━━━━━ RECORD SET

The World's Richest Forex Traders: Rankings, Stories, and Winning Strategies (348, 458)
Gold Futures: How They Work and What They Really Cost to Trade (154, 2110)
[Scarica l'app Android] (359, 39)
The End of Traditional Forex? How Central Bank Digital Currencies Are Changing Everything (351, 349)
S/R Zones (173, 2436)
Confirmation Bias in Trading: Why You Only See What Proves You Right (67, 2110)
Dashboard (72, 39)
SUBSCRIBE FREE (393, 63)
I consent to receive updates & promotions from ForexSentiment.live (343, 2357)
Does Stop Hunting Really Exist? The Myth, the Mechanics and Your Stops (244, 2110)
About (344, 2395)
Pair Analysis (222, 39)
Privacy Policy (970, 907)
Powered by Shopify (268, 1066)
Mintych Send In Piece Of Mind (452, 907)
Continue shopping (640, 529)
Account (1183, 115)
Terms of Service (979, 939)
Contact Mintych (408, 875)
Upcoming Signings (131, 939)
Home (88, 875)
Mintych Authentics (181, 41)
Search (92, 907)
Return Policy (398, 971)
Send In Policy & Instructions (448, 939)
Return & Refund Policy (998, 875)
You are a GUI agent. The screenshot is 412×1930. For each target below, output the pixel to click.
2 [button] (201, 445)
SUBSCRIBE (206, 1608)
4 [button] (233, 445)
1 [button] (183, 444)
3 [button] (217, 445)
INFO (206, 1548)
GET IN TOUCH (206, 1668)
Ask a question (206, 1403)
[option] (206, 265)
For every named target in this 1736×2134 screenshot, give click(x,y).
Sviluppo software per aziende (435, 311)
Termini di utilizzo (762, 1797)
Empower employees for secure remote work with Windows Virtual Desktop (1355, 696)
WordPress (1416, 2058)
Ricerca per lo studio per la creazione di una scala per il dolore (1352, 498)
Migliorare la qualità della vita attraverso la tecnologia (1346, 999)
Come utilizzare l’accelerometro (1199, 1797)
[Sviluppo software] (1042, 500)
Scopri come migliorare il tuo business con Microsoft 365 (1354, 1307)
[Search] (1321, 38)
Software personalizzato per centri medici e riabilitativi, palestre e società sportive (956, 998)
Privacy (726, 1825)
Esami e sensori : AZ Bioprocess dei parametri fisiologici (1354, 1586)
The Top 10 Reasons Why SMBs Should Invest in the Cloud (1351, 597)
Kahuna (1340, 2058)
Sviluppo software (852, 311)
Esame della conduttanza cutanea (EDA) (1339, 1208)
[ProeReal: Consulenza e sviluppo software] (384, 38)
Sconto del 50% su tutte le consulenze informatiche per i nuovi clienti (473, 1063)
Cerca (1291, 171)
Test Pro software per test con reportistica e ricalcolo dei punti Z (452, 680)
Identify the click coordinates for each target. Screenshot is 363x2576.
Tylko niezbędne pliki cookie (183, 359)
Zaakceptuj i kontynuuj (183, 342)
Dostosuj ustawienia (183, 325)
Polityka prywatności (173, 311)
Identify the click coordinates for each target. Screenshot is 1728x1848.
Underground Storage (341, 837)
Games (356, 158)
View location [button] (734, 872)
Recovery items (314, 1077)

━━━━━━━━━━

__WHAT TO WORK ON__:
Keeping every character as it is, restate the lines above that run from the line with "Esami e sensori" through the line with "Polityka prywatności (173, 311)", both included, and nothing else.

__RESPONSE BOX__:
Esami e sensori : AZ Bioprocess dei parametri fisiologici (1354, 1586)
The Top 10 Reasons Why SMBs Should Invest in the Cloud (1351, 597)
Kahuna (1340, 2058)
Sviluppo software (852, 311)
Esame della conduttanza cutanea (EDA) (1339, 1208)
[ProeReal: Consulenza e sviluppo software] (384, 38)
Sconto del 50% su tutte le consulenze informatiche per i nuovi clienti (473, 1063)
Cerca (1291, 171)
Test Pro software per test con reportistica e ricalcolo dei punti Z (452, 680)
Identify the click coordinates for each target. Screenshot is 363x2576.
Tylko niezbędne pliki cookie (183, 359)
Zaakceptuj i kontynuuj (183, 342)
Dostosuj ustawienia (183, 325)
Polityka prywatności (173, 311)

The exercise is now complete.